The report said that time spent in hotel APODs cannot be considered in isolation, with many people – particularly those within the Medevac cohort – having also spent long periods in other immigration detention facilities.
The average length of time spent in immigration detention in Australia continues to increase, reaching 806 days as at 31 January 2023, and is far higher than in comparable jurisdictions.
For example, in the United Kingdom in 2021, 76 percent of all detainees had been in immigration detention for fewer than seven days. In Canada, the average length of detention was 24.1 days between July and September 2021.
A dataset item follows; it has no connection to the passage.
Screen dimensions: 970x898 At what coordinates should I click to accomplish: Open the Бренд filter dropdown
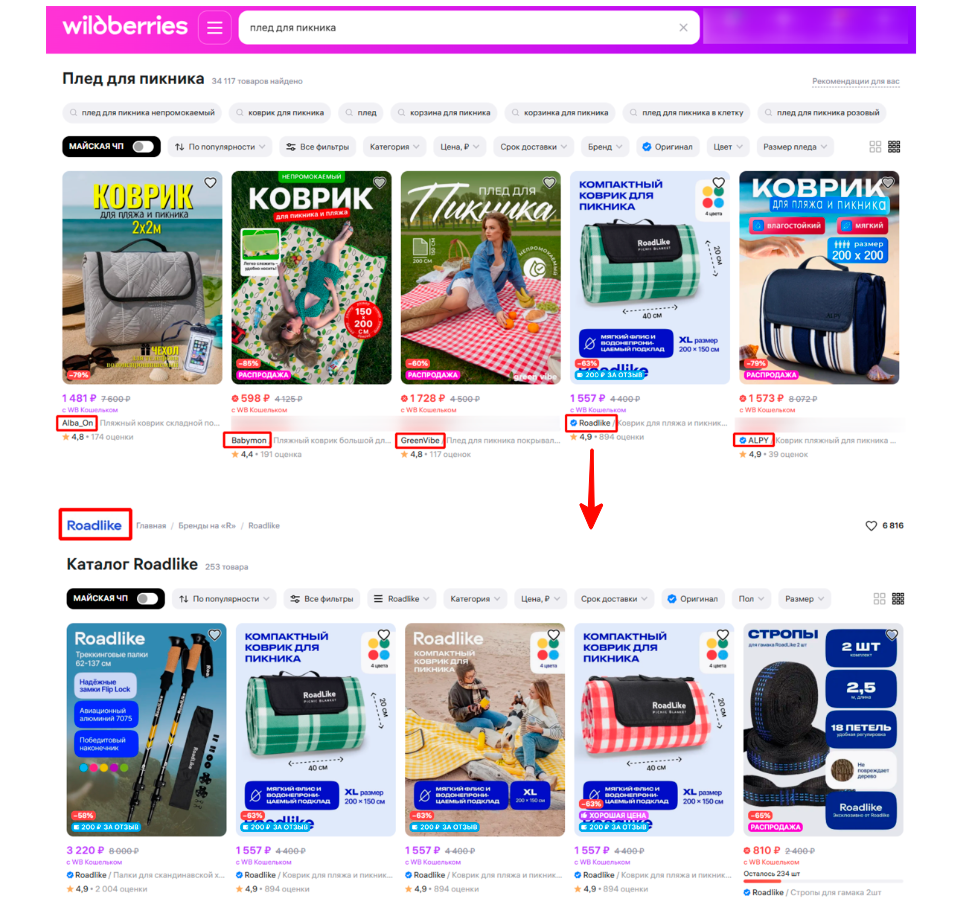click(605, 147)
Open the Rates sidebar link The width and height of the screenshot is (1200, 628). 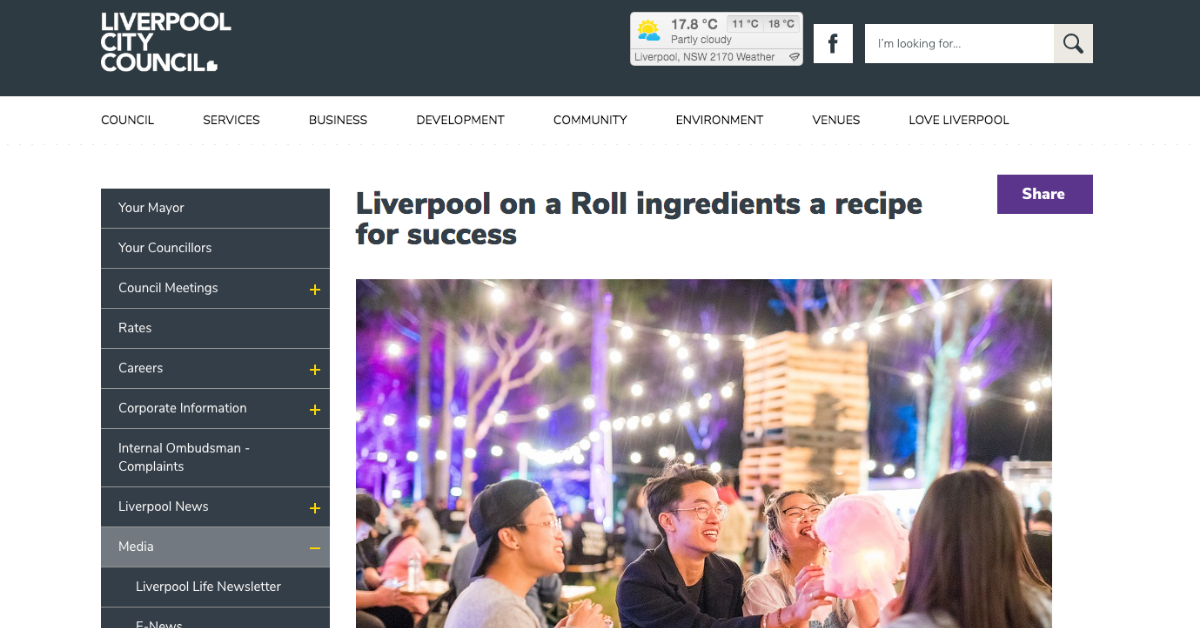[x=135, y=328]
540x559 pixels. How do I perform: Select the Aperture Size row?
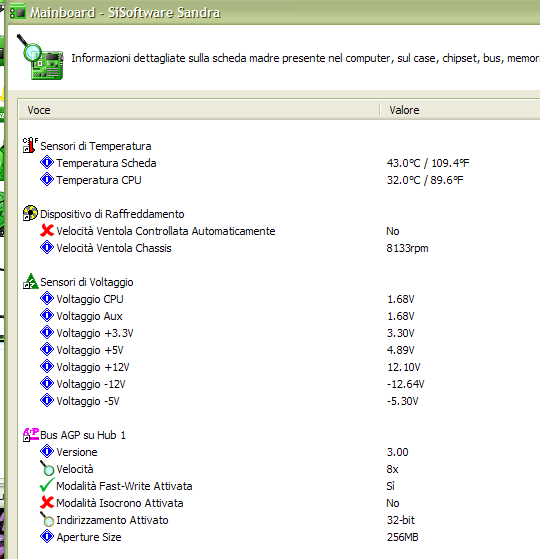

The report found that the length of time spent in detention, and the continuing uncertainty of their situation, was contributing substantially to a worsening of detainees’ physical and mental health.
One hotel detainee said:
The sole purpose of being here seems to be to torture. To be made to suffer like this it is not possible for them to be human, they must be aliens.
Two or three years ago I could think about life outside but now I am not capable of envisaging outside at all. I have no imagination; everything is blurry and now can’t see anything.”
One organisation that works directly with current and former detainees said that while many had experienced torture and trauma before arriving in Australia, “it is the secondary trauma caused by the detention environment and related systemic issues that has further exacerbated, perpetuated and prolonged clients’ psychiatric presentations and lack of treatment responsiveness”.
The Commission acknowledged contributions to the report by Dr Suresh Sundram from Monash University and Monash Health, who assisted with the inspections as an independent medical consultant, and the NSW Service for the Treatment and Rehabilitation of Torture and Trauma Survivors (STARTTS) for training provided to Commission staff.
Commercial determinants of trauma
Meanwhile, The Independent newspaper in the UK reports that “an Australian travel firm previously slammed for its handling of COVID quarantine hotels has been quietly handed a £1.6bn contract covering the UK’s new asylum accommodation ships”.
Corporate Travel Management was put in charge of the lucrative two-year arrangement in February, weeks before the UK Government revealed it would use a barge as its first offshore accommodation for asylum seekers.
The contract was awarded directly to the company, without competition. Ministers have repeatedly refused to detail the projected cost of Rishi Sunak’s controversial asylum vessels, while insisting they will be cheaper than using hotels that are currently costing £6m a day.